Generalization and other innateness

I don’t particularly look up to any AI boffin, but so far I found three folks’ opinions carrying weight, when talking about how to achieve True AI and they’re all Jewish: Marvin Minsky, Gary Marcus and Jehuda Pearl. Even in the set of bad AI-related ideas, the best ones of those often also originate in Jewish brains. I conclude it may be that the cleverest people are disproportionately Jewish.

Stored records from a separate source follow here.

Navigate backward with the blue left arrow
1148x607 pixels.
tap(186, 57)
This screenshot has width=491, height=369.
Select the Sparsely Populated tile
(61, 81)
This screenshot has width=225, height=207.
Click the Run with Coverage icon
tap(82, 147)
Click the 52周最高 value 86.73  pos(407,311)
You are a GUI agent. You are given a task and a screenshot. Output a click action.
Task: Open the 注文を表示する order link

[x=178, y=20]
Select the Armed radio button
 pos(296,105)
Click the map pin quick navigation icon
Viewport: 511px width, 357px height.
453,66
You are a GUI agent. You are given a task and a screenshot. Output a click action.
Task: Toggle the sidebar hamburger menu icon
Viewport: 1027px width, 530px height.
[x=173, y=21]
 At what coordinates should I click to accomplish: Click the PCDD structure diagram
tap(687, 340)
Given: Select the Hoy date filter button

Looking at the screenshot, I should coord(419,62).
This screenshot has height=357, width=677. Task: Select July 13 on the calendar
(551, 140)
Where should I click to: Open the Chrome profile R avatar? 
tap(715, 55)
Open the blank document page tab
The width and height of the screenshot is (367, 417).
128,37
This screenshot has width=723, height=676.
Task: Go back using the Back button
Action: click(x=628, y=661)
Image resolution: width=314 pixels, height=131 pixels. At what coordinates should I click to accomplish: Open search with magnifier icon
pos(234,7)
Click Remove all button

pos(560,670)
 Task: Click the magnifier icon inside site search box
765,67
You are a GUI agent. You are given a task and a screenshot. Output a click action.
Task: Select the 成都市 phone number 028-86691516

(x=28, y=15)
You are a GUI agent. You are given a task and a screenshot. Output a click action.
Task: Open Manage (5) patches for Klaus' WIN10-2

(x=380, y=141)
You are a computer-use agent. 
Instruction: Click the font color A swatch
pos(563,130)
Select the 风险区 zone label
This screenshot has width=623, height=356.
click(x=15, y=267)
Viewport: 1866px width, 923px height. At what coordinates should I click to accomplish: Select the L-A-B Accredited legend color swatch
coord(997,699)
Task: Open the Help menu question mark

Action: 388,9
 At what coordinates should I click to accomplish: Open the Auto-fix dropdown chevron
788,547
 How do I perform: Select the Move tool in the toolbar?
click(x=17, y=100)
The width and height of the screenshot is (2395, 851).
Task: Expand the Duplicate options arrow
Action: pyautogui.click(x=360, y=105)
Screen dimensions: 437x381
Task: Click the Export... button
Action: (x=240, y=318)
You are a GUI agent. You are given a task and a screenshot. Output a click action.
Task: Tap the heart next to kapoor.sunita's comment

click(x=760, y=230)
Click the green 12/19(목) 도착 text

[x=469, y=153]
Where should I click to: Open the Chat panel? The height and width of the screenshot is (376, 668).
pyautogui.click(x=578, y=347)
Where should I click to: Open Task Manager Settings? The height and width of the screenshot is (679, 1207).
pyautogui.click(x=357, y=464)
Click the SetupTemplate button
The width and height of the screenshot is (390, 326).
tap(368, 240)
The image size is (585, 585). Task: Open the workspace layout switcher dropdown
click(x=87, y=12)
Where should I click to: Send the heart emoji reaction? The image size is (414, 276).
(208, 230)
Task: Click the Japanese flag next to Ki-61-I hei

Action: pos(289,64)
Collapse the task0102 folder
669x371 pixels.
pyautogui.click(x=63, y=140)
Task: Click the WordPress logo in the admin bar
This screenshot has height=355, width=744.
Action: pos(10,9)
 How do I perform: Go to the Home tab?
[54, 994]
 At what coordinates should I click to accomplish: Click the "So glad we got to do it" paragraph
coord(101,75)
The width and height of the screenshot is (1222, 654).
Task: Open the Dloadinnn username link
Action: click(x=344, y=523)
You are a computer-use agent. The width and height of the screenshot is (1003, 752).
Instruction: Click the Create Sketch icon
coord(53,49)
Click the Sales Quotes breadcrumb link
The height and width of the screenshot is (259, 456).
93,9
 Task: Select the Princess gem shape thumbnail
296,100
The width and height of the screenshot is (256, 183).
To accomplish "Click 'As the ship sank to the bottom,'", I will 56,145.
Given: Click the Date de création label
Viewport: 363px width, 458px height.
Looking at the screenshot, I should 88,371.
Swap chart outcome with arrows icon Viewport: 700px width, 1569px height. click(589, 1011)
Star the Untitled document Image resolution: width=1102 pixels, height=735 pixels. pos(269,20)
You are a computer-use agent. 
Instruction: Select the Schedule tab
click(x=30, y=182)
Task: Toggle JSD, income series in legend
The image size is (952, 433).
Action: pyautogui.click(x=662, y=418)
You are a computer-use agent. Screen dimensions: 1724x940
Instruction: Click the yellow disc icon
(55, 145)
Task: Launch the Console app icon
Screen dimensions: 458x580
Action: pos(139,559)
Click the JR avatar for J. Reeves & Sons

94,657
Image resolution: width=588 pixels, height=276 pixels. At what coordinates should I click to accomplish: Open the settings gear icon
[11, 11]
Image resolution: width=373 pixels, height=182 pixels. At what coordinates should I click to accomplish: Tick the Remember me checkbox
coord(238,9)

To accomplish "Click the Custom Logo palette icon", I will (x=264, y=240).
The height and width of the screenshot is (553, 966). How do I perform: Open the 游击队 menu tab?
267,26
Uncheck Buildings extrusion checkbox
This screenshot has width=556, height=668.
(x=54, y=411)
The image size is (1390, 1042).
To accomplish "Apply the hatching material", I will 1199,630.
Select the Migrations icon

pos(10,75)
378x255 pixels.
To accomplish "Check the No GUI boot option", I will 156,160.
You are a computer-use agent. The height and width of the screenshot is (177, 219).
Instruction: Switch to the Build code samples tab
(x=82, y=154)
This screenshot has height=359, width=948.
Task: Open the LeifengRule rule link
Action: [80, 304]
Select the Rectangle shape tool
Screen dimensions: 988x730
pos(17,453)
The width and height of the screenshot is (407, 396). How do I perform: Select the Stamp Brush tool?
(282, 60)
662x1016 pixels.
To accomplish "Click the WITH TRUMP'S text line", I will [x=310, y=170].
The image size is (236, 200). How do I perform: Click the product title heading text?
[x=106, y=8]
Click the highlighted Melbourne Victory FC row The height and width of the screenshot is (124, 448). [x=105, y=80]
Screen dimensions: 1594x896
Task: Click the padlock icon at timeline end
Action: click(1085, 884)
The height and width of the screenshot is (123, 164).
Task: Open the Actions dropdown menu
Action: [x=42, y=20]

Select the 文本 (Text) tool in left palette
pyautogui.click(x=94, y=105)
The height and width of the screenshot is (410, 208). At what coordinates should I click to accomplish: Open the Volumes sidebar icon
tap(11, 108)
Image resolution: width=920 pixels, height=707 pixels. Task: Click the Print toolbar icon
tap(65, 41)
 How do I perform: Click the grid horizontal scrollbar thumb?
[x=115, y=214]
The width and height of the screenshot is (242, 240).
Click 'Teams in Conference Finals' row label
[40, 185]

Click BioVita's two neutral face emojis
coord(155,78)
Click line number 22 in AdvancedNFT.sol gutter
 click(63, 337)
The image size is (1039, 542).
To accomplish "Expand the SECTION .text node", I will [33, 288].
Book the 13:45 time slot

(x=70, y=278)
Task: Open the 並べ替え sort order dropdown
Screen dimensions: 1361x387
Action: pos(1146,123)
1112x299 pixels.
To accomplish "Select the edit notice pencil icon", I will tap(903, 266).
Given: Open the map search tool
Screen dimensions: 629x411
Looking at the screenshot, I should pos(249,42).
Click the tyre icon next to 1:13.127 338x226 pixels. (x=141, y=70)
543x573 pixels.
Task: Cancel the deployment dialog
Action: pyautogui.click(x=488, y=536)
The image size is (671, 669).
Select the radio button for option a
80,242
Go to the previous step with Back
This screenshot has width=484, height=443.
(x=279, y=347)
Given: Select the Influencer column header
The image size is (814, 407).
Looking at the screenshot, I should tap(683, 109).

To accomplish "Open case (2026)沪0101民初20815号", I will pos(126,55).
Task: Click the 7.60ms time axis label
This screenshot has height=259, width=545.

In spite of decades of being urged not to engage in it, generalization is perhaps the most useful things brains and all neural networks do. Bayesian learning. It’s innate even in the brain of the Leopard slug, which can learn to avoid a location with tasty food, when it has associated it with electric shocks. One could argue that it keeps in the back of its mind: “Thrice a shock, likely always a shock at those beets – not worth the crawl.”

Gary Marcus said that innateness is a concept to consider, and that jives with my own ideas. Apart from the ability to generalize, I’ve started to make a list of features, relevant to AI, that human brains come “standard” with:

– Understanding concretized higher-level sensory input such as colors, shapes, movement, sounds, smells

– Understanding concepts of personal possession, threats to personal safety, emotional states, genetic in-group preference, the fact that tools can be made/used to achieve goals, the need to breathe, eat, drink, sleep, have access to shelter and procreate

– The ability to learn language

– At least a basic understanding of Algebra. At the very least, a grasp of “none, one, a few, many” and simple set theory as in “x belongs to group y and group y has property z”. Some people have an incredible talent for math.